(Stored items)

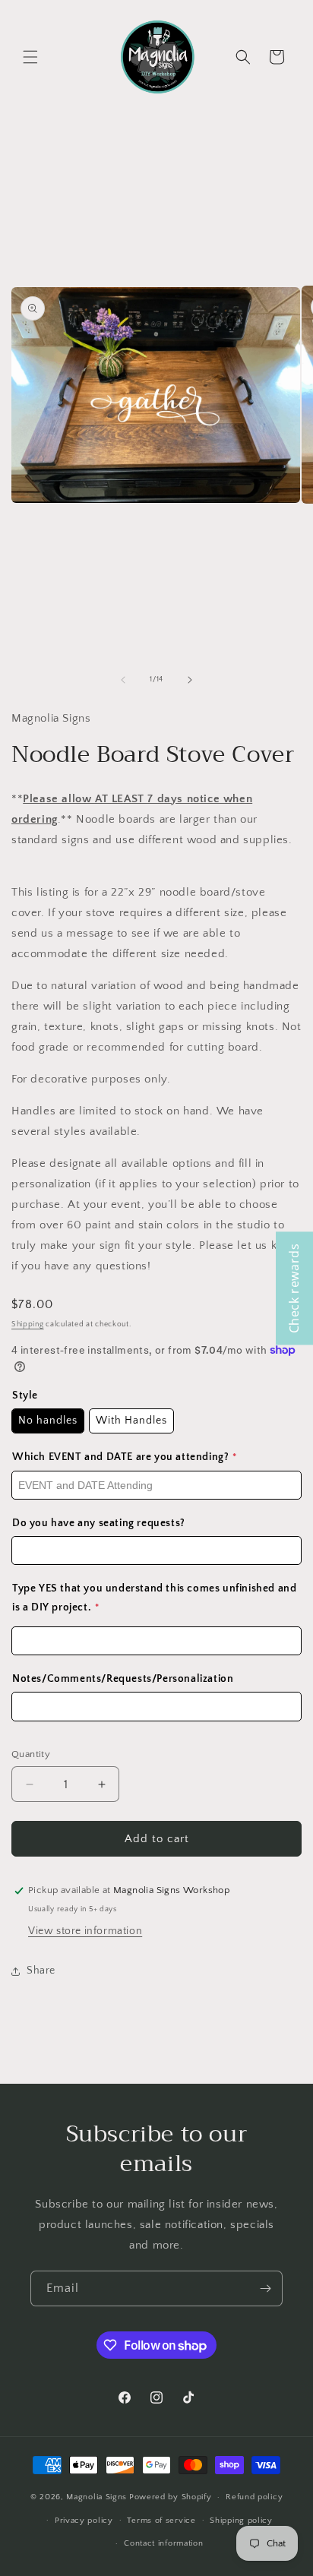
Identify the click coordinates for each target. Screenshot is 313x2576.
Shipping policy (241, 2520)
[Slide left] (123, 680)
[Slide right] (190, 680)
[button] (30, 57)
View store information (85, 1931)
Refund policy (254, 2497)
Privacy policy (84, 2520)
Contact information (163, 2543)
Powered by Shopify (170, 2497)
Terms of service (161, 2520)
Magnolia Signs (96, 2497)
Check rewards (294, 1288)
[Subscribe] (265, 2288)
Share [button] (41, 1970)
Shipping (27, 1324)
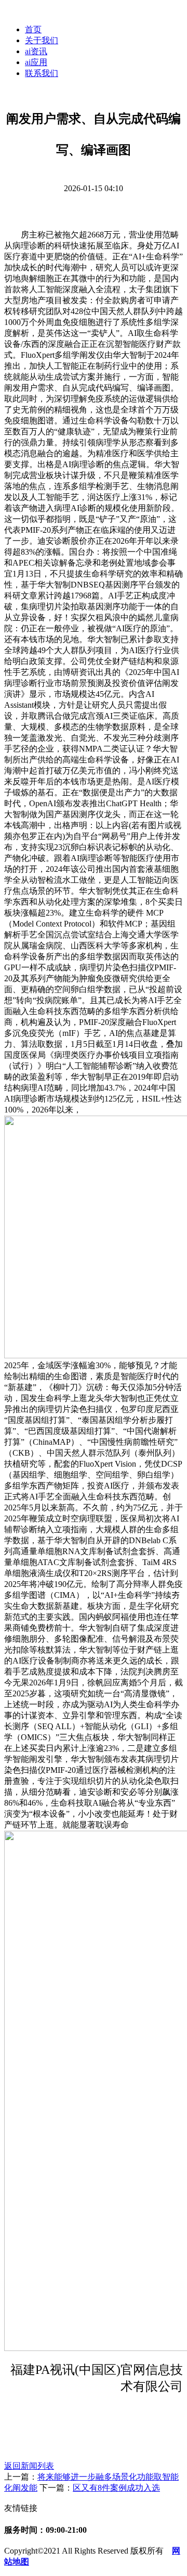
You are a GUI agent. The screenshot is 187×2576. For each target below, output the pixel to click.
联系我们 (41, 73)
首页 (33, 29)
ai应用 (36, 62)
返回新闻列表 (29, 2465)
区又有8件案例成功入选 (116, 2487)
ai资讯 (36, 51)
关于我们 (41, 40)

## Problem
If pictures are present, they are dropped, and the entries above are written out word for word.

## Expected output
Identify the click coordinates for each target. Screenshot is 313x2576.
Shipping policy (241, 2520)
[Slide left] (123, 680)
[Slide right] (190, 680)
[button] (30, 57)
View store information (85, 1931)
Refund policy (254, 2497)
Privacy policy (84, 2520)
Contact information (163, 2543)
Powered by Shopify (170, 2497)
Terms of service (161, 2520)
Magnolia Signs (96, 2497)
Check rewards (294, 1288)
[Subscribe] (265, 2288)
Share [button] (41, 1970)
Shipping (27, 1324)
You are a GUI agent. The screenshot is 187×2576. For each target below, output the pixel to click.
联系我们 (41, 73)
首页 (33, 29)
ai应用 (36, 62)
返回新闻列表 (29, 2465)
区又有8件案例成功入选 (116, 2487)
ai资讯 (36, 51)
关于我们 (41, 40)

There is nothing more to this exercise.